* **SUPPLIED PASSAGE**:
Re: [PATCH 44/59] KVM: arm64: nv: Trap and emulate TLBI instructions from virtual EL2

Julien Thierry <julien.thierry@xxxxxxx> · Tue, 2 Jul 2019 13:37:33 +0100

On 21/06/2019 10:38, Marc Zyngier wrote:
> From: Jintack Lim <jintack.lim@xxxxxxxxxx>
> 
> When supporting nested virtualization a guest hypervisor executing TLBI
> instructions must be trapped and emulated by the host hypervisor,
> because the guest hypervisor can only affect physical TLB entries
> relating to its own execution environment (virtual EL2 in EL1) but not
> to the nested guests as required by the semantics of the instructions
> and TLBI instructions might also result in updates (invalidations) to
> shadow page tables.
> 
> This patch does several things.
> 
> 1. List and define all TLBI system instructions to emulate.
> 
> 2. Emulate TLBI ALLE2(IS) instruction executed in the virtual EL2. Since
> we emulate the virtual EL2 in the EL1, we invalidate EL1&0 regime stage
> 1 TLB entries with setting vttbr_el2 having the VMID of the virtual EL2.
> 
> 3. Emulate TLBI VAE2* instruction executed in the virtual EL2. Based on the
> same principle as TLBI ALLE2 instruction, we can simply emulate those
> instructions by executing corresponding VAE1* instructions with the
> virtual EL2's VMID assigned by the host hypervisor.
> 
> Note that we are able to emulate TLBI ALLE2IS precisely by only
> invalidating stage 1 TLB entries via TLBI VMALL1IS instruction, but to
> make it simeple, we reuse the existing function, __kvm_tlb_flush_vmid(),
> which invalidates both of stage 1 and 2 TLB entries.
> 
> 4. TLBI ALLE1(IS) instruction invalidates all EL1&0 regime stage 1 and 2
> TLB entries (on all PEs in the same Inner Shareable domain). To emulate
> these instructions, we first need to clear all the mappings in the
> shadow page tables since executing those instructions implies the change
> of mappings in the stage 2 page tables maintained by the guest
> hypervisor.  We then need to invalidate all EL1&0 regime stage 1 and 2
> TLB entries of all VMIDs, which are assigned by the host hypervisor, for
> this VM.
> 
> 5. Based on the same principle as TLBI ALLE1(IS) emulation, we clear the
> mappings in the shadow stage-2 page tables and invalidate TLB entries.
> But this time we do it only for the current VMID from the guest
> hypervisor's perspective, not for all VMIDs.
> 
> 6. Based on the same principle as TLBI ALLE1(IS) and TLBI VMALLS12E1(IS)
> emulation, we clear the mappings in the shadow stage-2 page tables and
> invalidate TLB entries. We do it only for one mapping for the current
> VMID from the guest hypervisor's view.

* **SOURCE MATERIAL**:
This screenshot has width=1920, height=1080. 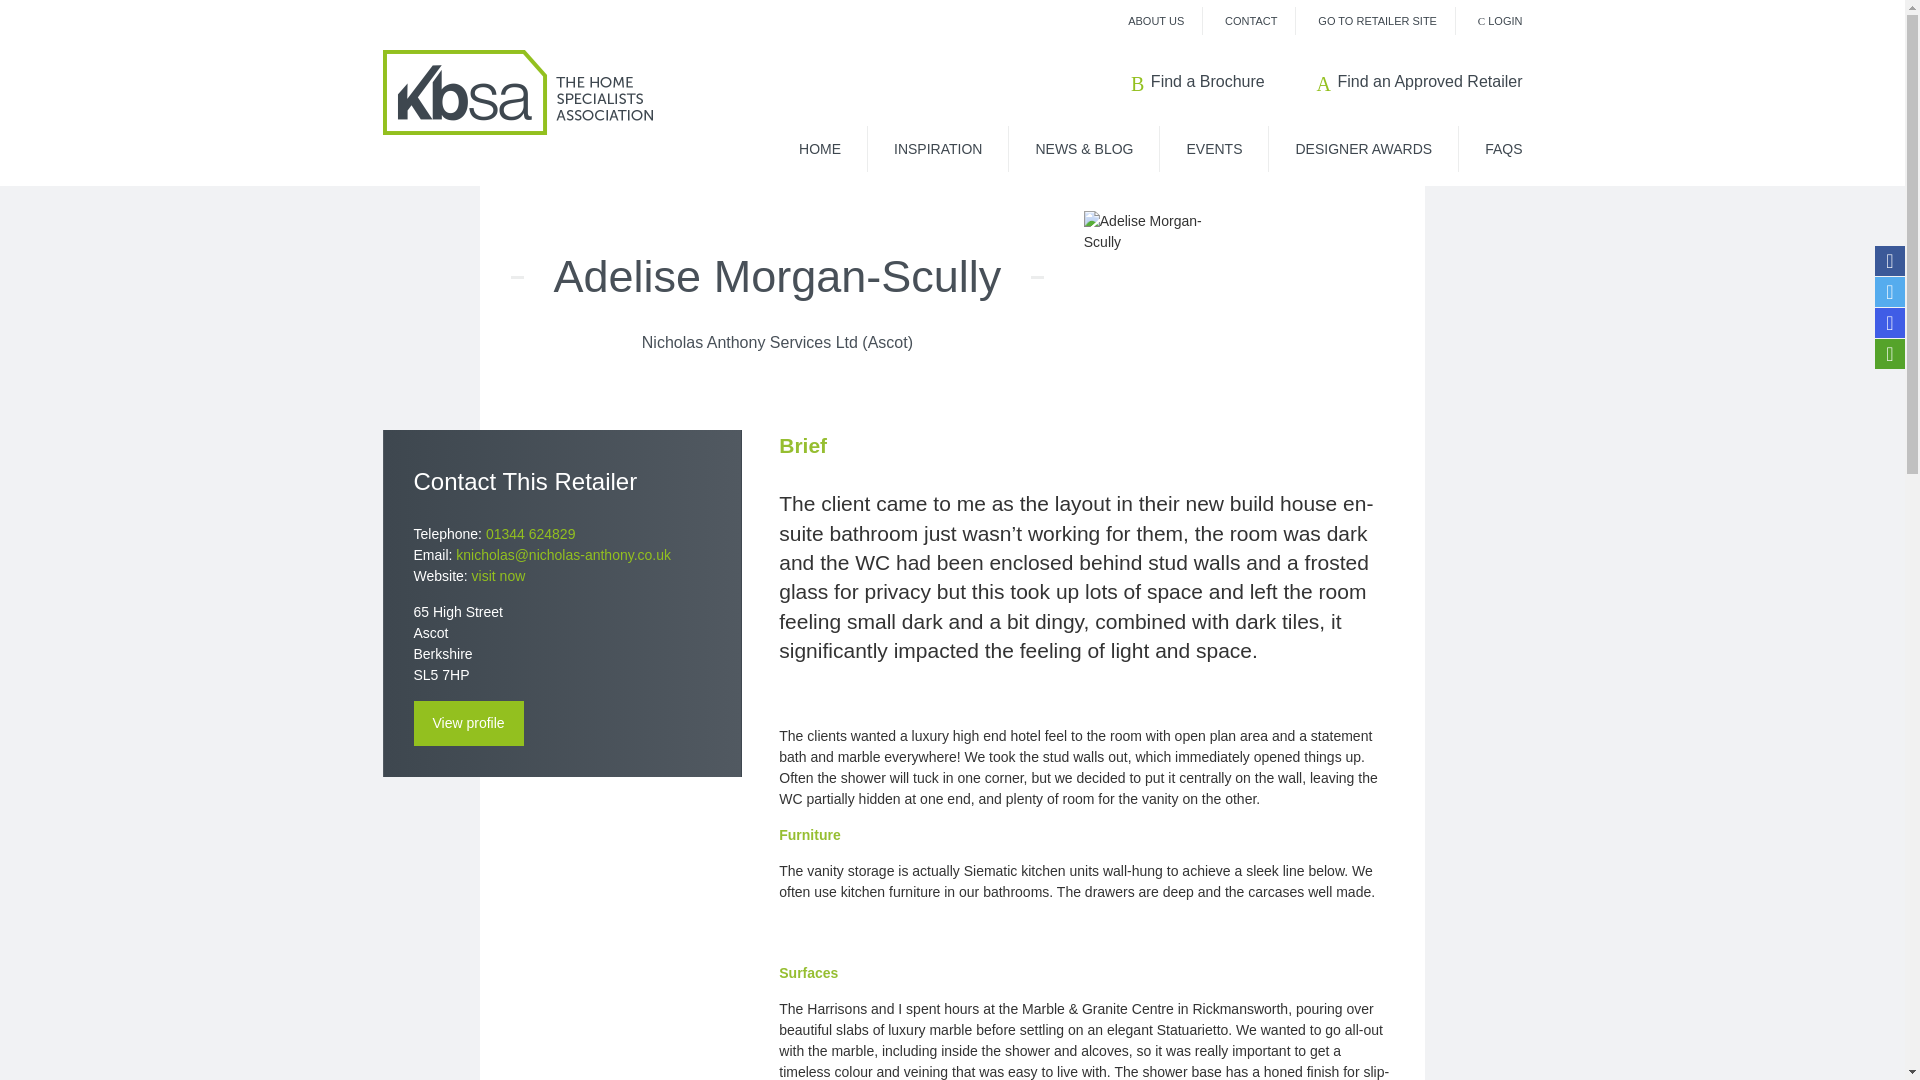 I want to click on GO TO RETAILER SITE, so click(x=1376, y=21).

* **STATED EXERCISE A**:
Answer each of these from the TLBI patch email:
(i) Who is named on the "From:" line of the quoted patch?
(ii) Which existing function is reused to emulate TLBI ALLE2IS?
(iii) To emulate TLBI ALLE1(IS), what must first be cleared?
* **STATED EXERCISE B**: In the TLBI patch email, take the part that opens with the words containing "Julien Thierry <julien.thierry@xxxxxxx>" and closes with "does several things.". Rewrite it with "guest hypervisor" changed to "L1 hypervisor".
* **STATED EXERCISE C**: Translate this sentence from the TLBI patch email into Spanish: "But this time we do it only for the current VMID from the guest hypervisor's perspective, not for all VMIDs."
The data is separate from the TLBI patch email and stands apart from it.

* **FULL ANSWER A**:
(i) Jintack Lim
(ii) __kvm_tlb_flush_vmid()
(iii) All the mappings in the shadow page tables

* **FULL ANSWER B**:
Julien Thierry <julien.thierry@xxxxxxx> · Tue, 2 Jul 2019 13:37:33 +0100

On 21/06/2019 10:38, Marc Zyngier wrote:
> From: Jintack Lim <jintack.lim@xxxxxxxxxx>
> 
> When supporting nested virtualization a L1 hypervisor executing TLBI
> instructions must be trapped and emulated by the host hypervisor,
> because the L1 hypervisor can only affect physical TLB entries
> relating to its own execution environment (virtual EL2 in EL1) but not
> to the nested guests as required by the semantics of the instructions
> and TLBI instructions might also result in updates (invalidations) to
> shadow page tables.
> 
> This patch does several things.

* **FULL ANSWER C**: Pero esta vez lo hacemos solo para el VMID actual desde la perspectiva del hipervisor invitado, no para todos los VMID.